INFORMATION SUPPLIED |
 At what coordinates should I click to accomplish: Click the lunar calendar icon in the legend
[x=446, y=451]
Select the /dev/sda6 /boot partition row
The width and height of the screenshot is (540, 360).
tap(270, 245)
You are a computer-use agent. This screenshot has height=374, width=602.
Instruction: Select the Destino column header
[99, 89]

...

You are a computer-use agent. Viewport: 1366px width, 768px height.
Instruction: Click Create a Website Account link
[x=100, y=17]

* * *

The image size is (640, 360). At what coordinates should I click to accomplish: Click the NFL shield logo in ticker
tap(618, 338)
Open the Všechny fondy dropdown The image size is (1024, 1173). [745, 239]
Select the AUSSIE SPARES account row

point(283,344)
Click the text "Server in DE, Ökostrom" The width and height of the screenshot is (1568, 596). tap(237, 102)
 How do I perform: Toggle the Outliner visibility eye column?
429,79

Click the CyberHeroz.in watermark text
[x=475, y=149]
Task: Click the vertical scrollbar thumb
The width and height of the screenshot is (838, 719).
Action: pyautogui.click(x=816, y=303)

WHAT IS REQUIRED |
The string "computer" may occur in the listing; show every line where it does.

YOUR RESPONSE |
You are a computer-use agent. This screenshot has height=374, width=602.
You are a computer-use agent. Viewport: 1366px width, 768px height.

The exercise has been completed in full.